Escolhido por meus pais, brasileiros, primordialmente por sua definição, Motomitsu me deixa bastante satisfeito: acho sonoro, diferente e com kanjis simples e elegantes.

Mas nem sempre foi assim. Moleque, não queria ser diferente a ponto de virar um alvo para a tiração de sarro. Coleguinhas sempre acharam divertido brincar com aquela estranheza. “Moto o quê?” e algo do tipo “fala, Mizumoto” eram comuns.

Sempre aceitei meio resignado, afinal, vivia em uma espécie de faroeste juvenil, no qual só os fortes sobreviviam.

Também era frequente eu ter que explicar que não, Motomitsu não era o nome da família da minha mãe, assim como Itokazu é o da do meu pai.

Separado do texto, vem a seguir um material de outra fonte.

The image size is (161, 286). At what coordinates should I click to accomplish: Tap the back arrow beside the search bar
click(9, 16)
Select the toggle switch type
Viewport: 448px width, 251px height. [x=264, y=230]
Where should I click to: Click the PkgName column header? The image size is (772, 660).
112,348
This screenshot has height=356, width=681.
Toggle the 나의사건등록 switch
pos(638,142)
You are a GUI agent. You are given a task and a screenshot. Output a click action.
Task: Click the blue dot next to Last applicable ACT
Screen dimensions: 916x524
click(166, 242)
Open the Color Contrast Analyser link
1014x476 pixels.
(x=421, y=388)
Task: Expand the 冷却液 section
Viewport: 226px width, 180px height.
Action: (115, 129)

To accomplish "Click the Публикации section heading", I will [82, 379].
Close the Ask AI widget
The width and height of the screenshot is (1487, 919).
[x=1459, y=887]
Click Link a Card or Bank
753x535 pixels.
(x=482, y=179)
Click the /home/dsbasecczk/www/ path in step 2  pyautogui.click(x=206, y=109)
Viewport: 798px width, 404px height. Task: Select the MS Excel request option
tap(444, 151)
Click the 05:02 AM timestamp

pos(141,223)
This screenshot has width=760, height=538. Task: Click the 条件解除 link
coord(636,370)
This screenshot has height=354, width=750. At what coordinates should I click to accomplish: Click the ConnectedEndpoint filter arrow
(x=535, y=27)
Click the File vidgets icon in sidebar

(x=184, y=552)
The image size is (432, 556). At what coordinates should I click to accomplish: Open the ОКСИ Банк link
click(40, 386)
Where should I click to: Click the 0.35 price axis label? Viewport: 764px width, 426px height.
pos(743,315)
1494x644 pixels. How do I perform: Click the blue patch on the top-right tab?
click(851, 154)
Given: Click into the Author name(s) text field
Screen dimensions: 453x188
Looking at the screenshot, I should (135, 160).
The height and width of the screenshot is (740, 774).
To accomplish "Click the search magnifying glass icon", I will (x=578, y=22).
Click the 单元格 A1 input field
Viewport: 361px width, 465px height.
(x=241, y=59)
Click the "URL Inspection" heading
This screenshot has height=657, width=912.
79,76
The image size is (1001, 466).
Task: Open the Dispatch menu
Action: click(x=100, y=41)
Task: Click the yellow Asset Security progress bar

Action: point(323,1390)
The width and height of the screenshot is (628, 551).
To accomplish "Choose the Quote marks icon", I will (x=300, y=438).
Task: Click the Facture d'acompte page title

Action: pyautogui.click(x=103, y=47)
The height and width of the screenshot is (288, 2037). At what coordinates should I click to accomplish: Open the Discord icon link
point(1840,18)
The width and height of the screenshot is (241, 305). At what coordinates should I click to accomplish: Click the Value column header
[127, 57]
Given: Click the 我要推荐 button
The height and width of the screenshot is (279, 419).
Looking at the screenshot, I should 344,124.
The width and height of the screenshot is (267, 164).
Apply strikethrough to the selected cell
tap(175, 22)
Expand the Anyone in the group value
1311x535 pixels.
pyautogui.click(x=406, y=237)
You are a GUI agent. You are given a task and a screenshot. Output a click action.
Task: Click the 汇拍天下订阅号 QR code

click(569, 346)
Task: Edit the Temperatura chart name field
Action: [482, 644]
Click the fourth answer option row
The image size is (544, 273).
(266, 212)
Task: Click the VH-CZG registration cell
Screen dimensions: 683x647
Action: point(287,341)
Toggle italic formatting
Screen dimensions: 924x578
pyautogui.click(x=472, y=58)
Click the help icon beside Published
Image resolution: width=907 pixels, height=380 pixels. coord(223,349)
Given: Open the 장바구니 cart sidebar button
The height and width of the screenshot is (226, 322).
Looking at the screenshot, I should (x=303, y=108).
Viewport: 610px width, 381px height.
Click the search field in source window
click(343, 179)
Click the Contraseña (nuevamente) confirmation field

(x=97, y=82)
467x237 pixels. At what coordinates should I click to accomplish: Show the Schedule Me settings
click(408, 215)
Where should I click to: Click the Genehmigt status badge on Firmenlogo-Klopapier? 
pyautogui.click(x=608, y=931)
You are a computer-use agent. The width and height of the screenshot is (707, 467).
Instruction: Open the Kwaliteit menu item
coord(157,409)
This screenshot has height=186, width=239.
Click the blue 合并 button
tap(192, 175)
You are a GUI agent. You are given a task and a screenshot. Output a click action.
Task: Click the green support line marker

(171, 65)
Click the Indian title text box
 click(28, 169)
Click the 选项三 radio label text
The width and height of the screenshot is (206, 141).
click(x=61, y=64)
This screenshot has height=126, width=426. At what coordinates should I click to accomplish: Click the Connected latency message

Quando comecei a assinar reportagens, resolvi não incluir o nome japonês: achei que ficaria muito grande.
Mas, se no Brasil o Motomitsu chamava a atenção das pessoas, no Japão era Itokazu que despertava a curiosidade.

Fui decasségui na década de 1990 em Utsunomiya, cidade que fica em Honshu, maior ilha do arquipélago japonês.

Itokazu é um nome de Okinawa, pequena província insular no extremo sul do Japão da qual saíram meus quatro avós no início do século passado. “Itokazu? Ah, seus avós são de Okinawa...”, ouvia de japoneses curiosos sobre a origem do nome não tão comum.

Como descendente de okinawanos, faço parte de uma minoria étnica e cultural perante os japoneses do arquipélago principal (formado por quatro grandes ilhas).

A literatura nos informa que Okinawa, que na língua nativa da ilha é “uchina” (pronuncia-se utiná), foi reino independente, tributário da China e Satsuma (Kagoshima), entre os séculos 15 e 19 até ser anexado pelo Japão, que tratou de impor seu idioma, suas tradições e seus valores culturais.

É por isso que entre os descendentes de okinawanos é comum o orgulho de ser “uchinanchu” (cidadão de Okinawa, em tradução livre).

E, se entre os imigrantes japoneses havia a predileção para que seus filhos se unissem com membros da comunidade, pois a intenção era um dia retornar ao Japão, na família uchinanchu também era melhor não se relacionar com “japonês estrangeiro”.

Felizmente, essa predileção ficou para trás. Minha filha, além de ser uchinanchu, tem ascendência grega.
E, diferentemente do pai, desde pequena conhece os significados de seu Sofia (sabedoria) Akie (cujos kanjis também foram escolhidos pelos avós e significam “iluminada”).